![]() |
![]() |
|||||||||
|
|
Stan Herron's Shirt by Leonie McGaw and Neil MacPherson
Shirt Back - Click to enlarge This Japanese issue unbleached calico undershirt belonged to POW NX48180 Private Stanley Herron. It was on display at the POW gallery at the Australian War Memorial Canberra for many years. The entire body of the shirt and part of the sleeves are covered in indelible pencil signatures and addresses, most of which have been over embroidered in red, blue, green, yellow and mauve stem stitch. Those signatures on the sleeves which have not been embroidered are now illegible. The name of the owner of the shirt has been machine embroidered on the left sleeve in the 1970s, 'STAN HERRON 2/20 Bn'. There is a brown and green embroidered cartoon on the back of the shirt with the caption '"Who called the cook a b_?" "Who called the b_ a cook!". The drawing was made by Leon Leon Leleux a very gifted artist.
Stan’s story NX48180 Private Stanley Herron was born in England in 1914, later emigrating to Australia. He enlisted for service in World War 2 in Sydney on 24 September 1941 and served first with 2/19 Battalion. The battalion was posted to Malaya with the 8th Division and Herron later transferred to 2/20 Battalion. He escaped from Singapore on a Chinese boat shortly before the surrender to the Japanese and reached Java, where he joined an Australian-bound ship.
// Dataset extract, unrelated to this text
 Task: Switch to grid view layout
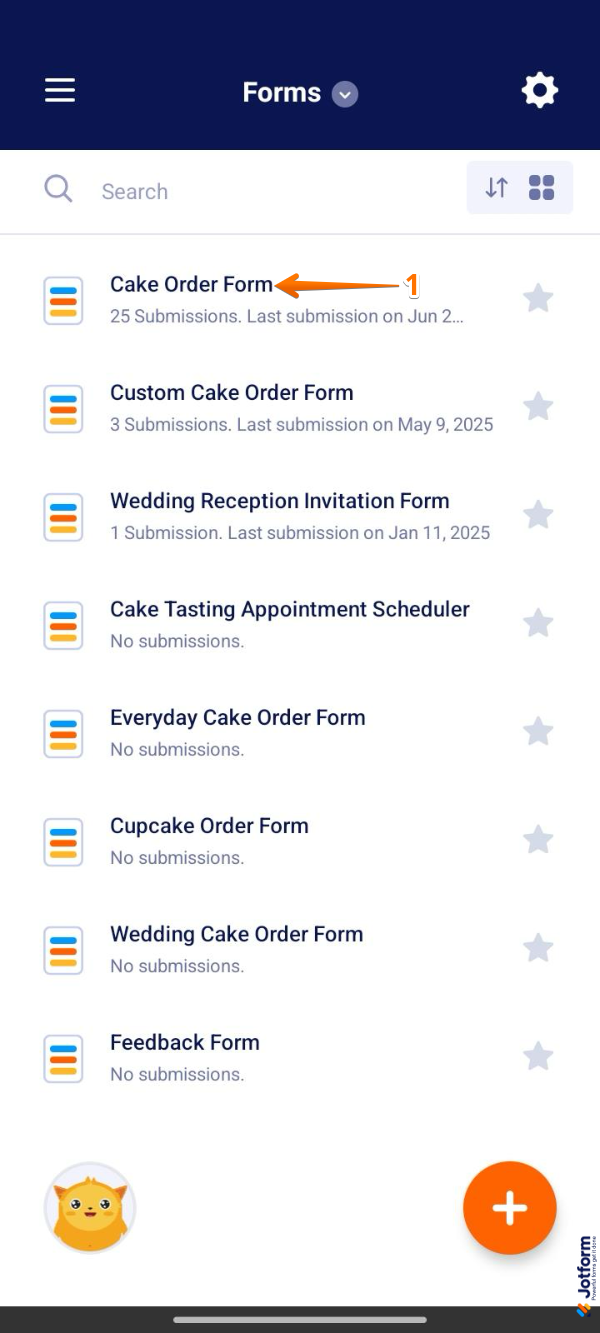(x=541, y=187)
It was bombed by the Japanese and Herron ended up in a lifeboat. After drifting for five days he landed on Java again, escaped to the hills and joined a guerrilla group but was forced to surrender to the Japanese when they threatened to kill local villagers. He was taken to Singapore and then sent to work on the Burma-Thailand railway. He avoided a double amputation of his feet due to tropical ulcers, after doctors applied maggots to clean them out and eventually returned to Singapore Changi - River Valley Road Camp. From here he was sent by sea on the Hell Ship Awa Maru to work in the coal mines at Senryu in the mountains of Japan and it was there that he was issued with the calico undershirt. Herron did not wear the shirt but kept it under the floorboards taking it out for fellow prisoners to sign in indelible pencil, after the Japanese surender. The shirt eventually had about 200 names on it, some of them added immediately after his release, before he was repatriated to Australia. The signatures include those of fellow 8th Division prisoners of war and those of survivors from HMAS Perth and USS Houston who were sunk in Sunda Strait in 1942. The cartoon about the cook refers to Herron's experience as a cook in the mines.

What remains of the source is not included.